RADARJOGJA.CO.ID – JOGJA – Warga Sleman terancam tidak mendapatkan layanan jaminan kesehatan dari pemerintah. Kondisi tersebut terjadi menyusul belum diintegrasikannya program jaminan kesehatan daerah (Jamkesda) yang dikelola Pemkab Sleman ke jaminan kesehatan nasional (JKN) di bawah Badan Penyelenggara Jaminan Sosial (BPJS) Kesehatan. Padahal sesuai ketentuan integrasi Jamkesda ke JKN dilakukan paling lambat akhir 2016.

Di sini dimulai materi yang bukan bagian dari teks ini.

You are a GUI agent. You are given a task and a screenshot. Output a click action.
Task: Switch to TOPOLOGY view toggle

“Ini persoalan serius. Bagaimana kalau ada masyarakat Sleman sakit, sementara mereka tidak tercakup oleh BPJS Kesehatan. Kami juga minta atensi pimpinan daerah karena Wabup Sleman latar belakangnya tenaga kesehatan,” ucap Sekretaris Komisi D DPRD DIJ Muhammad Yazid usai rapat kerja dengan Dinas Kesehatan DIJ di gedung DPRD DIJ, kemarin (9/1).

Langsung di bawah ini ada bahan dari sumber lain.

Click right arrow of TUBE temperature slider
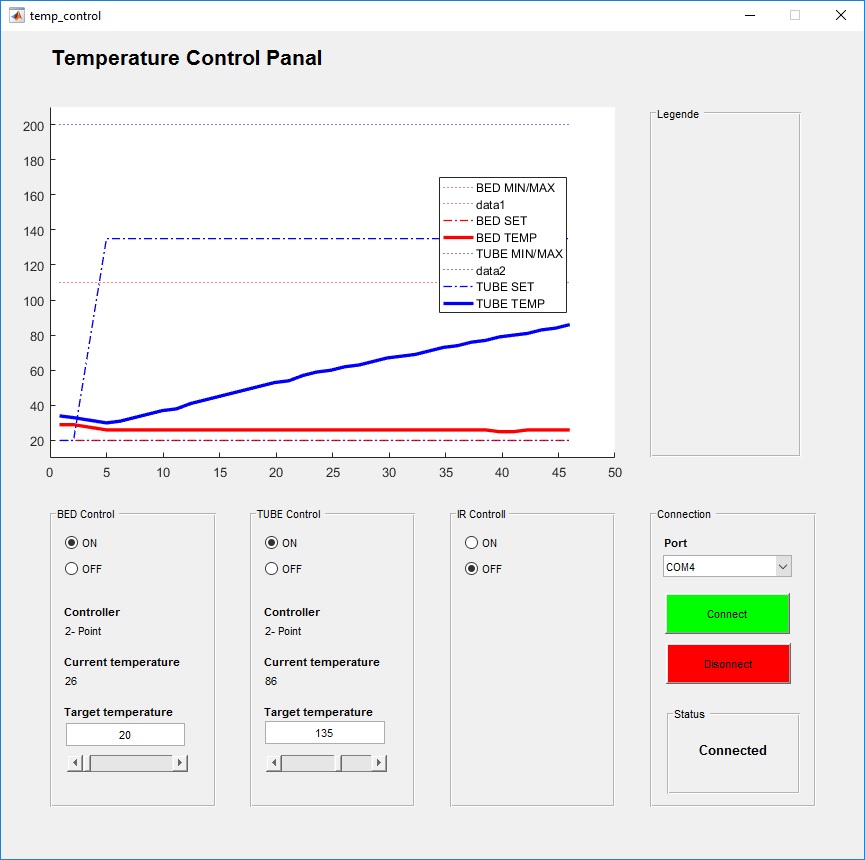This screenshot has width=865, height=860. click(x=379, y=763)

Yazid terlihat geram melihat kenyataan tersebut. Apalagi di lapangan sejumlah rumah sakit dan pusat layanan kesehatan di Sleman secara sporadis telah memasang pengumuman. Isinya menginformasikan tak lagi melayani pasien yang menjadi peserta layanan Jamkesda.

Menurut anggota dewan asal Dapil Sleman Selatan ini kondisi tersebut tak boleh terjadi. Dari rapat kerja itu diketahui belum diintegrasikannya Jamkesda ke JKN bukan hanya di Sleman. Namun juga terjadi di Gunungkidul. “Penyebabnya apa, kami sedang telusuri,” kata pria yang tinggal di Moyudan, Sleman ini.

Berdasarkan laporan, peserta Jamkesda di Sleman mencapai lebih dari 5.000 orang. Sedangkan Gunungkidul berjumlah 6.000 jiwa. Dikatakan, menjadi ganjil dari lima kabupaten dan kota se-DIJ ada tiga daerah yang sudah mengintegrasikan Jamkesda ke JKN. Tiga daerah itu meliputi Kota Jogja, Kabupaten Bantul, dan Kulonprogo. Dua kabupaten lainnya yakni Sleman dan Gunungkidul justru belum melakukan.

Tidak ingin masalahnya berlarut-larut, Yazid meminta Dinas Kesehatan DIJ mengambil langkah cepat. Dia mendesak instansi yang dikepalai drg Pembajun Setyaningastutie MKes itu mengadakan koordinasi dengan mengumpulkan kepala dinas kesehatan kabupaten dan kota se-DIJ.